It was a perfect evening to mark our arrival at the biblical age for the proper duration of our lives. My friend Kim reminded me that its unseemly to grumble at the problems of being old when so many don't get to be old. All the same today I asked Lin, rhetorically, what justifies me being grumpy and sometimes sad.
“I’m closer to death. Although I’m healthy, I’m weaker and shall get more so. Lefteris is poorly." 
A few days ago he fell, a second time, off steps he’s been using all his life. His back's purple and black. We heard him crying out one morning and ran to try and help but Vasiliki was well ahead of us.
“People die. I’ve no older relatives to talk to. My mum passed in 2012 at 95, your Dad in 2016 at 98, your mum last year at 94. We’re the elders now ... One of our best friends is suddenly ill - diagnosis maddeningly uncertain - and won’t be back to Corfu this year. But it’s not just the elderly who are dying or sick but people in the prime of life. Y crashed his motorbike this July, widowing his young wife and leaving his young daughters fatherless. K and T suffered the worst catastrophe –  their only daughter, aged 28, about to be married, died without warning this March after drinking a morning coffee. A few weeks later my friend Dave phoned to tell me Trish his wife, hardly 50, had, out of the same blue, a fatal heart attack. 'She was meant to go after me' he said. There are other bad things affecting acquaintances. Martin who tripped over a low wall in Duikades a few months ago and fell three metres onto concrete; flown back to England unable to walk or think straight, stuck in therapy for months perhaps disabled permanently. B's wife in an induced coma in the island hospital, suffering sepsis. What a catalogue and there’s more. P, so full of life and wisdom, undergoing the ordeal of chemo following five hours surgery to remove suddenly discovered tumours. That doesn’t count unheralded separations of people we’ve enjoyed as couples – three, perhaps four, whose happiness together we’ve witnessed, whose exchange of vows – spoken and unspoken - was part of my hope for people living happily ever after, their children as banners heralding the out-dated pledge ‘so long as we both shall live’.  And look what's happened to our fecund orange and lemon trees, infested with scale insects and black mould, becoming barren of the fruit that fell into our hands in such abundance!"
Just before our grandchildren were born Amy and Guy bought a house, with our help, on the edge of the city. It was near the largest sewage works in Europe and under the flight path of Birmingham International Airport, but behind it, until the rising ground arrived at the woodland skyline, were fields; arable farmland laced with footpaths, three hundred yards from a canal that led north west from the heart of the city, along whose towpath I could cycle seven miles from Handsworth, via Spaghetti Junction, to visit them, often with Oscar dog running beside me, or, when he got too old to keep up a reasonable pace, and too blind to stay out of the water, sitting in my front pannier.  It wasn’t what you’d call a posh place. I’d say it was 'Minworth', though the post code implied ‘Sutton Coldfield’.
I thought it a brilliant choice; a walk from Minworth Primary School where Guy became a governor. There were country walks – indeed a gate like a magic door in the hedge at the bottom of their garden led into fields. Shops were close. They lived an easy drive on the Tyburn Road from our home in Handsworth.

> EXERCISES TO COMPLETE:
(1) Answer these questions using the essay on growing old:
(a) How many times has Lefteris fallen off the steps?
(b) In what year and at what age did the writer's mum die?
(c) How many miles could the writer cycle along the towpath from Handsworth to visit Amy and Guy?
(2) Output the passage of the essay on growing old from "I thought it" to "home in Handsworth.", word for word.
(3) Write the next part of the essay on growing old, picking up after its final sentence.

> INFORMATION SUPPLIED:
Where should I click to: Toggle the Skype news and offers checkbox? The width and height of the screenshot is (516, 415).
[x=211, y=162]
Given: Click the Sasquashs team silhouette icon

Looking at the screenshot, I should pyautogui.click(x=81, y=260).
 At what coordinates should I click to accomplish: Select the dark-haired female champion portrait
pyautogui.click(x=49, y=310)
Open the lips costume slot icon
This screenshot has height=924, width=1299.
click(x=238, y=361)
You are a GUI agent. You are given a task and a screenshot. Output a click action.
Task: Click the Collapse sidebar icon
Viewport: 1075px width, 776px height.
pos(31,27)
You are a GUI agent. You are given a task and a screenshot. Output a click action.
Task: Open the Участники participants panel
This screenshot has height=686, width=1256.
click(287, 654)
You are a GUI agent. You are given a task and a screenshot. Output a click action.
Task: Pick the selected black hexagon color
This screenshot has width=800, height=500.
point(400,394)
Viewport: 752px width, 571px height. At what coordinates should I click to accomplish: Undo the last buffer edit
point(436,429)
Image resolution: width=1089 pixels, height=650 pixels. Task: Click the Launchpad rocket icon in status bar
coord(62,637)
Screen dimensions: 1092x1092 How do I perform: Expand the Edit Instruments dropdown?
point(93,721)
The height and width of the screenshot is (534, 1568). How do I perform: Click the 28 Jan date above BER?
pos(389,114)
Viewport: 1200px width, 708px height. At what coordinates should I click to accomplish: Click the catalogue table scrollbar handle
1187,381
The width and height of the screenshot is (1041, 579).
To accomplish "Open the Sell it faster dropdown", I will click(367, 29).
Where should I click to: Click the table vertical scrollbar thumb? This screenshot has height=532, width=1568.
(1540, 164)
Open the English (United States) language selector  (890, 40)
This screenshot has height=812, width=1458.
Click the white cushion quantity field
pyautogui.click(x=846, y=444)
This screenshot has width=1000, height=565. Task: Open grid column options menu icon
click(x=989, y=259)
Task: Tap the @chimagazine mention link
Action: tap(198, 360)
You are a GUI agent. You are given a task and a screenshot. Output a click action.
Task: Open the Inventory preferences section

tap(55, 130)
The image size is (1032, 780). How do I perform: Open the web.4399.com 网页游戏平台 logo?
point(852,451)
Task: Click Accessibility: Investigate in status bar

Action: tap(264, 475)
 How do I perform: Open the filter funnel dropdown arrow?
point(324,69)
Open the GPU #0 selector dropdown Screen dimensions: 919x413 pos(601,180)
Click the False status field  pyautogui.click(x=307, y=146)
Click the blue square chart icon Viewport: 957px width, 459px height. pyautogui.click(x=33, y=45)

> ANSWERS TO THE EXERCISES:
(1)
(a) Twice.
(b) In 2012, at 95.
(c) Seven miles.

(2)
I thought it a brilliant choice; a walk from Minworth Primary School where Guy became a governor. There were country walks – indeed a gate like a magic door in the hedge at the bottom of their garden led into fields. Shops were close. They lived an easy drive on the Tyburn Road from our home in Handsworth.

(3)
 The children and Oscar in the fields behind Summer Lane

Two years ago, with much touting by the city of its contribution to providing 10,000 jobs to enrich the Midlands economy, Birmingham City Council was allowed by HM Government to breach the city’s constitutionally defined ‘Green Belt', permitting the construction of 6000 new homes, and, over the next five years, a factory estate on the fields behind the family home on Summer Lane.
Artist's impression of the new Peddimore industrial estate to be built north of our daughter's home

Footpaths were stopped. Signs showed the farm land awaiting concrete. The football field, on fallow grazing behind their house, was flayed and laid with wormless astroturf. A substantial clubhouse arose.
In his last year - 1993 - my stepfather wrote an ode to his love of the countryside that ended with the lines:
I said I must write a warning.  But I was angry and - as the
Japanese say - to be angry is only to make yourself ridiculous.
So we will live out our days in the cracks between the
concrete.  And then they will pour cement on top of us.
Amy and Guy, now with our grandchildren, Oliver and Hannah, and with our long term family friend, Liz and her husband Matt and their children, Sophia and Henry, didn’t wait. A year after the blighting of their edge-of-town countryside was announced, Amy and Guy put their house up for sale. Guy gave notice at the place he’s worked over 20 years, and Amy, with help from family, bought a house on the edge of the Forest of Dean at Drybrook in Gloucestershire – a few hours' walk through the woods to our cottage in Lydbrook. The sale of their house in Birmingham awaits survey and searches before exchange of contracts. They started moving into the new home the third week in August. On Monday 2nd September the children, in new green uniforms, started their year at a primary school in Lea, just over the Herfordshire border, 15 minutes drive north from Drybrook.

I’m pleased Amy had the resolution to make this move. We have mixed feelings. For the foreseeable future we shall see far less of our family. Richard’s been working in Istanbul for a year. Now Amy’s moved to an area that has the protection – though naught’s guaranteed – of a National Forest, a  place we’ve known and loved for over 35 years; buying Rock Cottage up a path on Bell Hill, Lydbrook in 1981.
Lin's mum Dot, Amy and Richard on the lawn at Rock Cottage, Lydbrook, about 1990

Above the Wye across from the Forest of Dean - a place we've known and loved over 35 years (photo 1995)
Amy and her family won’t have to wake in the morning to the dismal sight and sound of construction-destruction. It’s almost, but for the wild life, a win-win circumstance, since for many the  ‘exciting development’ on the edge of Birmingham adds to local property values, bringing what government PR calls ‘employment, retail and leisure opportunities’.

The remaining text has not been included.